DIVISION OF STUDENT SERVICES

Career Services


Health Care Matters: Exploring the Possibilities


Health Care Matters: Exploring the Possibilities
Monday, November 23, 2009
Biology 200-A  6-7:30 p.m

Join this open-ended conversation with pre-med advisor, Julie Kern Smith, Dr. Lloyd Olson '57, and Dr. Judith Gedney Baggs '67 for the second installment of Health Care Matters this year. There are so many options open to health care professionals! Dr. Olson and Dr. Gedney have a breadth of experience and knowledge to provide insights and recommendations. Their collected experience alone spans pediatrics to geriatrics, beginning of life trauma and end of life decisions; ICU care, disease and wellness. They will lead a discussion that may include such topics as medical diagnosis, technology, treatment, research, ethics, education, policy, and politics. Please bring your questions!

Bios
Dr. Olson earned his Doctor of Medicine at Harvard. He trained in pediatrics in Rochester NY and Seattle. Dr. Olson spent 6 years in the US Army at Walter Reed Army Institute of Research and SEATO Research Laboratory in Bangkok, Thailand. He worked primarily with virus etiology of respiratory tract infections in military recruits and in Thai children. Lloyd also did extensive research on Reye Syndrome in northeastern Thailand (aflatoxin contamination of glutinous rice seemed to be the cause in 1970). He spent three years in Microbiology Department at Indiana University School of Medicine. The final 29 years of his career were at Children's Mercy Hospital in Kansas City, MO, as pediatric infectious disease specialist. He became chairman of the department of Pediatrics in 1983 for University of Missouri-Kansas City School of Medicine. He also served as medical director of the Medicaid Managed Care program sponsored by the hospital.  Lloyd retired in June, 2005 and moved back out to the Pacific Northwest.

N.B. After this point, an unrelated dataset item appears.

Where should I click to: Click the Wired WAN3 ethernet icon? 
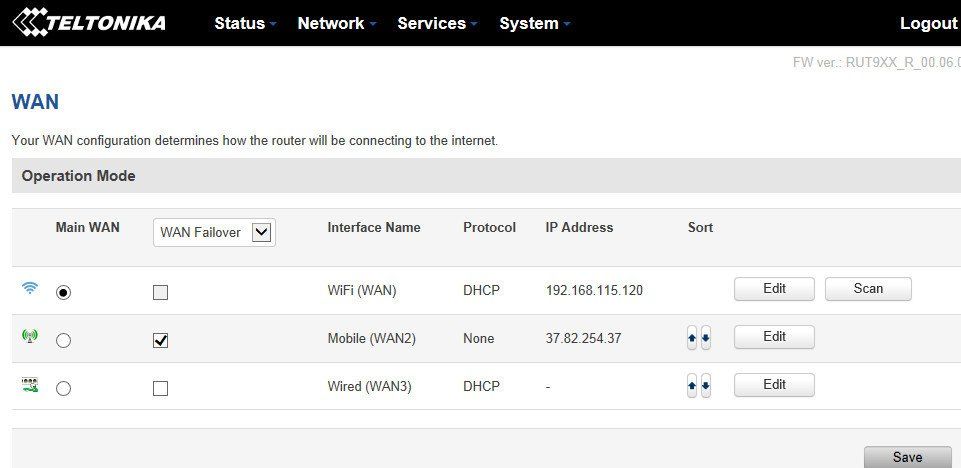point(30,385)
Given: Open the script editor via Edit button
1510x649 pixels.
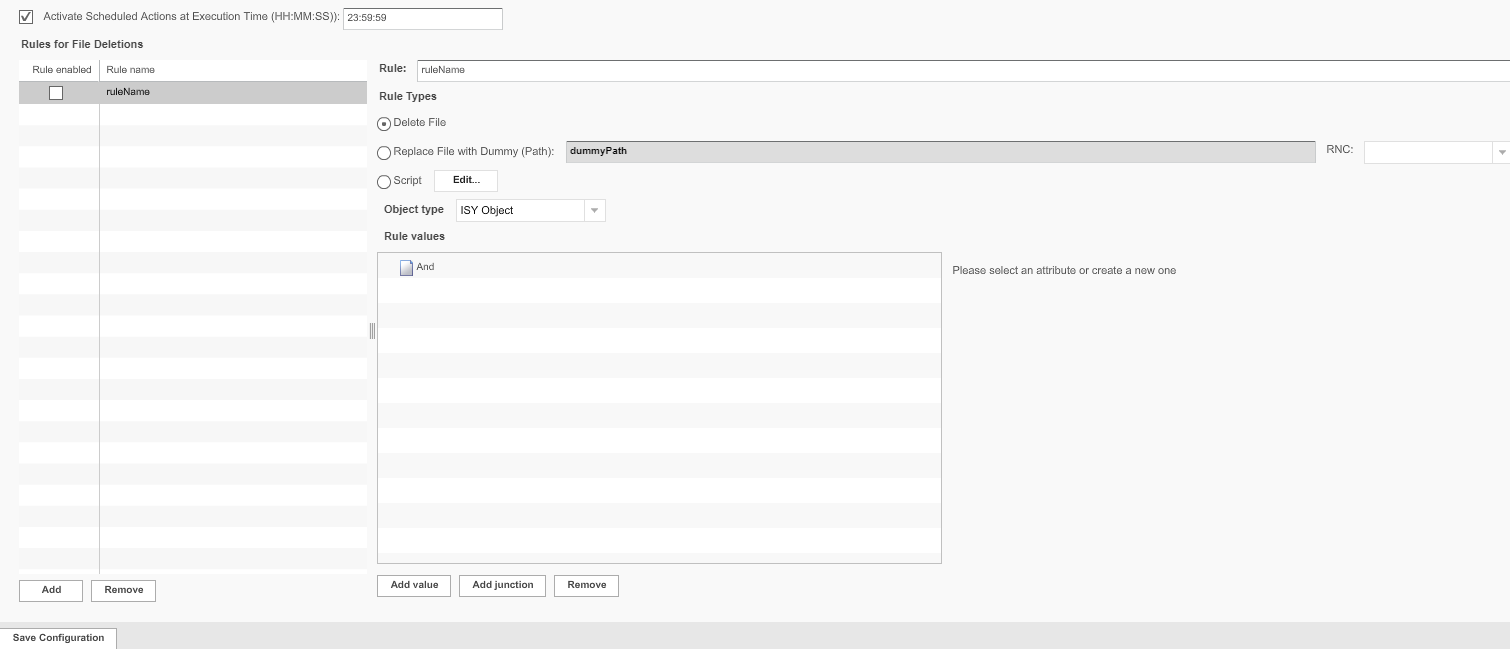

Dr. Baggs started graduate work in English, then several years and many adventures later, decided nursing was where she wanted to go. After six years of working in emergency room and ICU nursing with an associates RN degree, she earned a BS in nursing then a master's in nursing. It was during her master's work that she discovered a love of research. She worked 2 years as a research assistant and returned for her Ph.D. in nursing. She worked initially as a hospital researcher with a part-time academic appointment. She moved into a tenure track academic appointment from there. She has conducted research, taught, and worked as an Associate Dean for Academics at the University of Rochester and at the OHSU School of Nursing. Currently, she has left administration for a distinguished professorship and is focusing on her research (end of life decision making in intensive care units), mentoring, and teaching. She sits on an NIH Study Section and edits one of the three premier general nursing research journals.